La kyrielle de "petits candidats" peut-elle faire basculer le scrutin suprême ? On se souvient des fameux 2,32% obtenus par Christiane Taubira au premier tour en 2002, alors candidate du Parti radical de gauche. Selon certains socialistes, cette candidature avait contribué à l'éparpillement des voix "de gauche" et aurait été une des causes de l'échec de Lionel Jospin à accéder au second tour. Un argument pourtant battu en brèche, car Jean-Pierre Chevènement lui-même avait recueilli 5,33% des suffrages exprimés.

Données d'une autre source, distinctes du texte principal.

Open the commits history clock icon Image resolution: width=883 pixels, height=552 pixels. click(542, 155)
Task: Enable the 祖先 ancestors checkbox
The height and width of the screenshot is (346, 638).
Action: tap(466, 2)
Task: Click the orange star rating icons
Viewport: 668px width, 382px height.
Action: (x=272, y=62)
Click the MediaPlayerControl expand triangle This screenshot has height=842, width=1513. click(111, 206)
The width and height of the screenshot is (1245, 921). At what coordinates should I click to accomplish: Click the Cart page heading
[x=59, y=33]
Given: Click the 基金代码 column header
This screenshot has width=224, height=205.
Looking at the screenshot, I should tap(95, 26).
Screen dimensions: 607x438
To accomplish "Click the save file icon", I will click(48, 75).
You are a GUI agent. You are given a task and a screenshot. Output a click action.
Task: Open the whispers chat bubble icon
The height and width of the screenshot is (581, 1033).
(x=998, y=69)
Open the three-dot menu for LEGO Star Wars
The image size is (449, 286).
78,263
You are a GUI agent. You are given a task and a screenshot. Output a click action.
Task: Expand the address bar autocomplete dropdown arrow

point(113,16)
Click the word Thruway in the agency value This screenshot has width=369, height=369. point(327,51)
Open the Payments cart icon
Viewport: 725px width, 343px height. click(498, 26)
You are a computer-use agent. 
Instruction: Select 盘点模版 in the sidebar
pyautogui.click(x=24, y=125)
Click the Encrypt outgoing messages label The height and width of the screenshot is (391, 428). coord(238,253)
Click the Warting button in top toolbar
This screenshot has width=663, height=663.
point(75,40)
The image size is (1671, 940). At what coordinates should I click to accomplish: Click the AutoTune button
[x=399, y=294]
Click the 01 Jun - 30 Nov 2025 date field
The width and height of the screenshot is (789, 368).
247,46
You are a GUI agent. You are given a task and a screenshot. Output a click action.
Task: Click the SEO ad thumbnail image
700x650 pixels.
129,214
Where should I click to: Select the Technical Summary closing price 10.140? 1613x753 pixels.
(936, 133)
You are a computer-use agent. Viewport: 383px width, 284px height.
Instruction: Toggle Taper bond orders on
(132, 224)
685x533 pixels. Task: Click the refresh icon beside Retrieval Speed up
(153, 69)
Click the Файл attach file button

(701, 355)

Qu'importe ! Le mal est fait : des candidatures de moindre envergure pouvant grignoter de précieux demi-points de pourcentage, il faudrait donc voter utile... à droite comme à gauche.
Principal trublion visé ces derniers temps, Hervé Morin obtiendrait 1% des intentions de vote. L'ancien ministre de la Défense, qui préside depuis 2008 le Nouveau Centre, avait officialisé sa candidature le 27 novembre 2011, renforcée par le renoncement de Jean-Louis Borloo en octobre dernier. Depuis, il n'exclut plus de se retirer de la course en mars s'il ne décolle pas dans les sondages et si les scores de Marine Le Pen restent forts. "Si je suis à 0,5 % dans les sondages au 15 mars, au moment du dépôt des candidatures, [...] on peut aussi avoir un moment de recul et d'attention", a déclaré le candidat centriste le 13 janvier sur Canal+. Le Nouveau Centre doit se réunir en congrès le 25 février et décider, normalement, s'il soutient la candidature de son président.
Du côté des autres "petits candidats", Philippe Poutou (Nouveau Parti Anticapitaliste) arrache seulement 1% d'intentions de vote quand Nathalie Arthaud (Lutte Ouvrière) en récolte 0,5%, tout comme Christine Boutin. La présidente-fondatrice du "Forum des républicains sociaux", parti associé à l'UMP depuis 2002, tente de faire entendre souvent sa voix. Quant à Corinne Lepage (Cap 21) et Frédéric Nihous (Chasse Pêche Nature Traditions), ils sont crédités de... 0% d'intentions de vote. Jusqu'à présent.